[Start Source excerpt]

The truth is, I was so sure I knew everything about Ruth Evelyn Schimming-Patterson-Wathen-Padgett-Baney, I was flabbergasted when I discovered a photo I’d never seen of her when she was 19, a smiling, confident young woman who was ready to take on the world, radiant in the belief that a beautiful future was hers for the taking.

Confronting that one image shattered the notion I knew anything at all about her. It humbled me and made me regret all the years that had passed without prodding her into telling me what her aspirations were before she married her first husband, how she had met my father, and what had she expected from life. That one photo set me on a journey into her past. And at this stage of the game, I had to piece it together without benefit of her personal recollections.

Since I started on this quest to know my mom from her point of view, I’ve encountered many people in the same position. Is this due to the era our parents were born into, or is it generational? Do we do the same thing with our own children? Are some families just more open than others?

How is it with your family—do you parents share too much or nothing at all? How much do you share with your own children?  Share your story in the comments below.

During the same period, while I was tearing around town, trying to stay on top of the new set of responsibilities my mom’s crisis had unleashed, a scene from my childhood—the one I describe in the prologue—kept flashing across my mind’s eye. The odd thing about that particular recollection was my take on it. Though it had been an earth-shattering event to my siblings and me at the time, seeing it through my adult eyes made the vision of three young kids staring bug-eyed as our mother hurled our dishes to the floor struck me as humorous. Had I seen it in a movie, I would’ve surely laughed.

[End Source excerpt]

_Job 1_.
Count the lines in the records that contain the word "Task", and reply with the number alone.

[Start Data rows]

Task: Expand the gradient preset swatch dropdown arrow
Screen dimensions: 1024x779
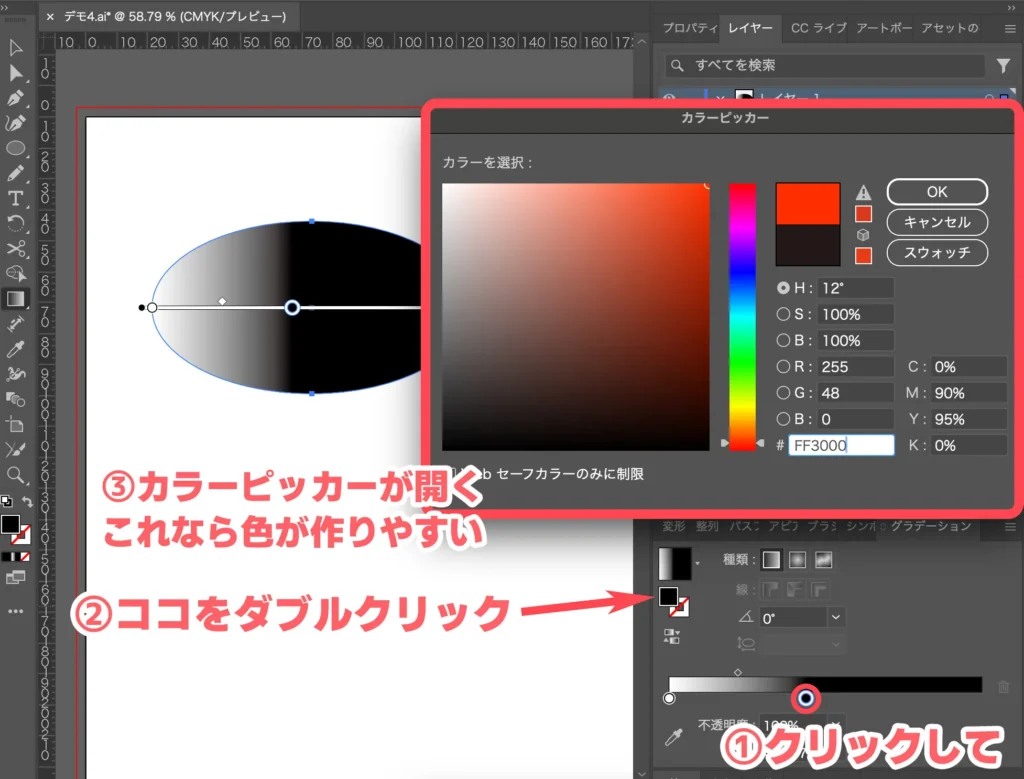Action: 698,565
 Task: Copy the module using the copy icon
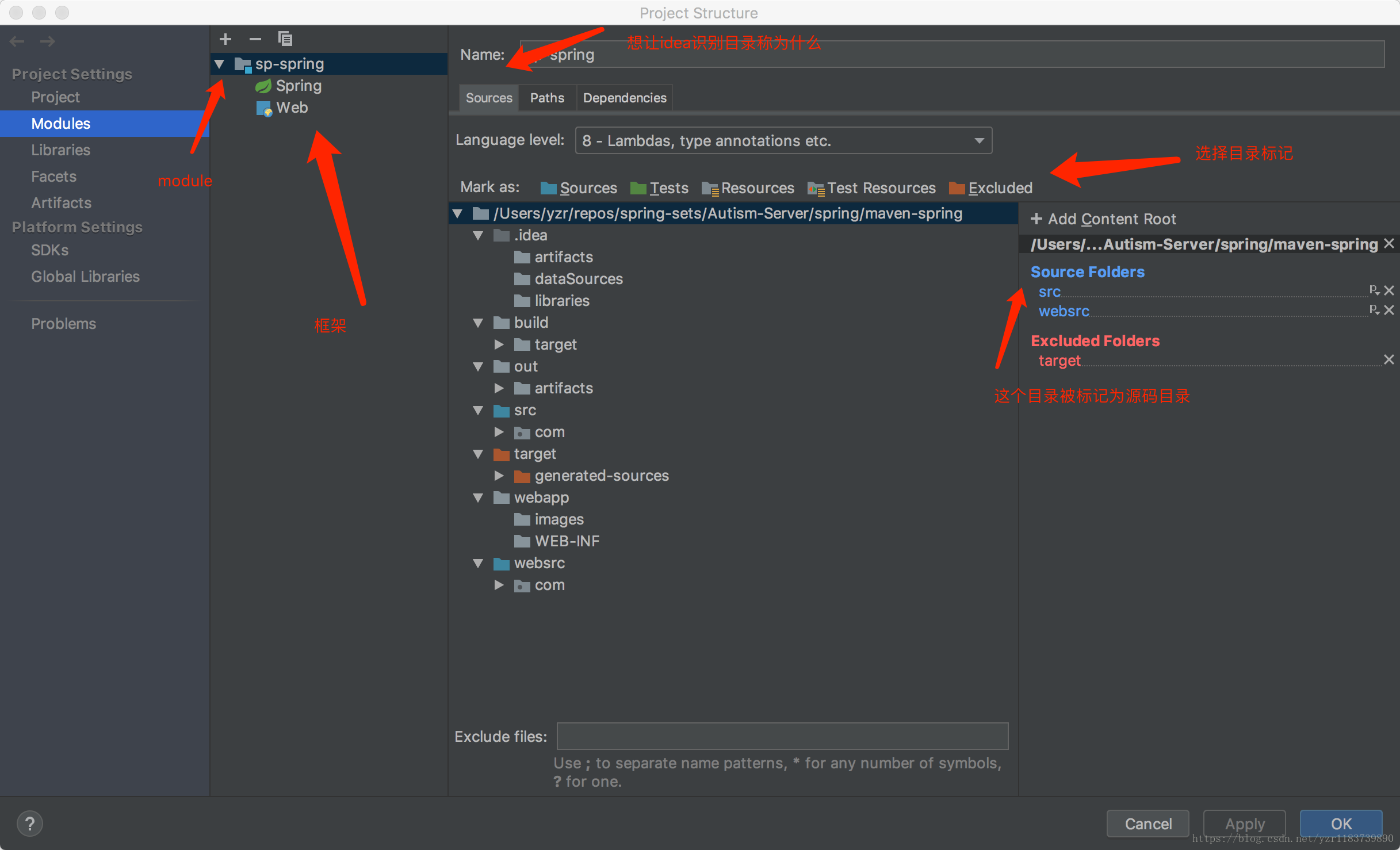(x=286, y=39)
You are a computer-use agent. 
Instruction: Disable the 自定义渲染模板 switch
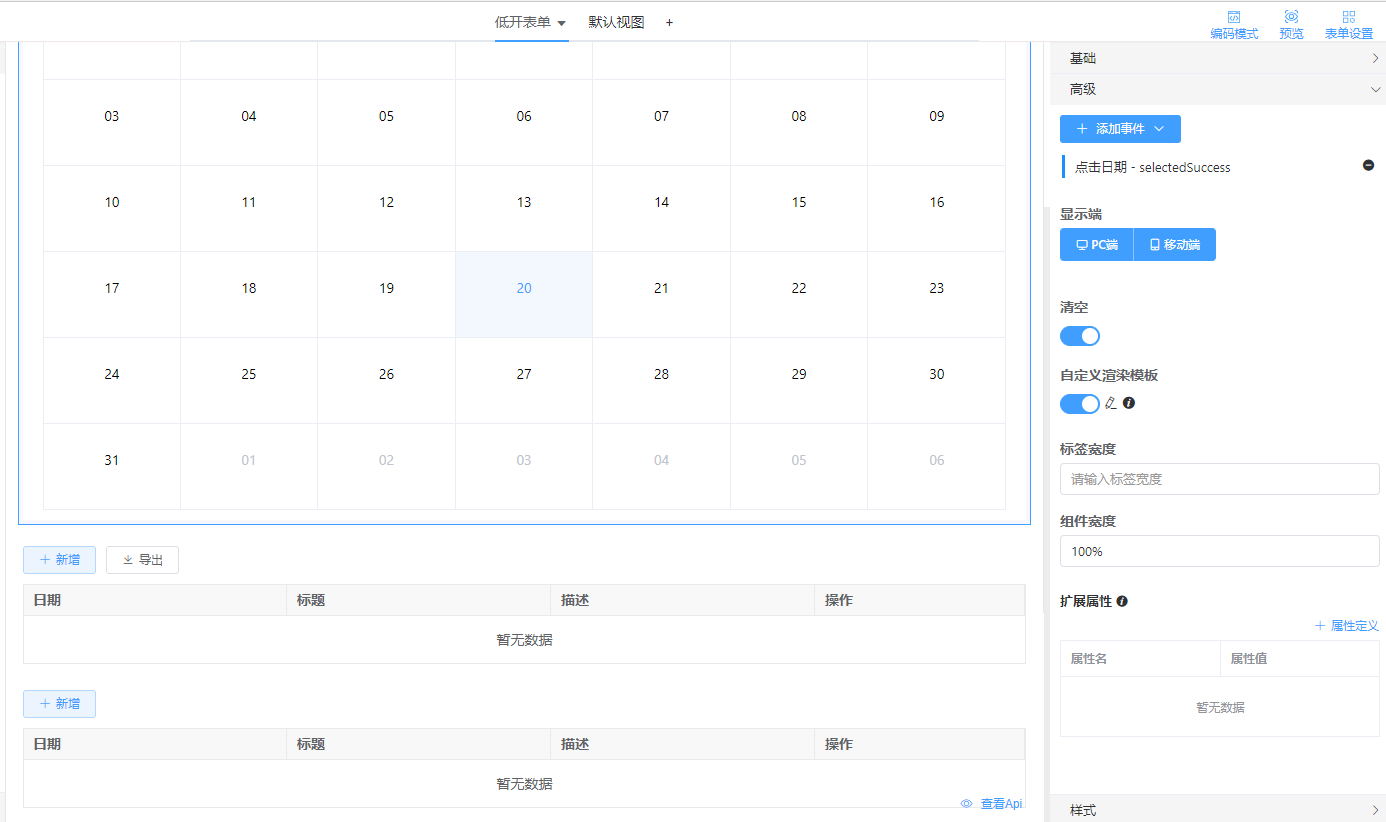pyautogui.click(x=1080, y=404)
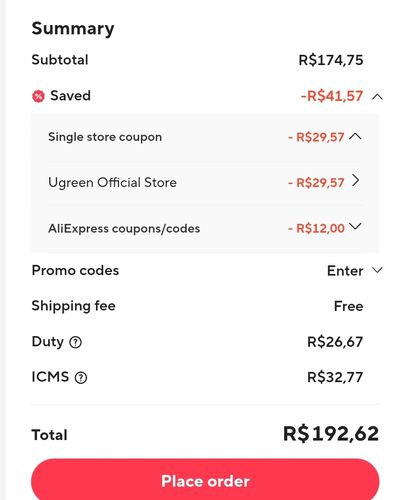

[End Data rows]

_Job 2_.
Using the passage about the writer's mom, list each surname joined by hyphens in her full name.

_Complete output 1_.
2

_Complete output 2_.
Schimming, Patterson, Wathen, Padgett, Baney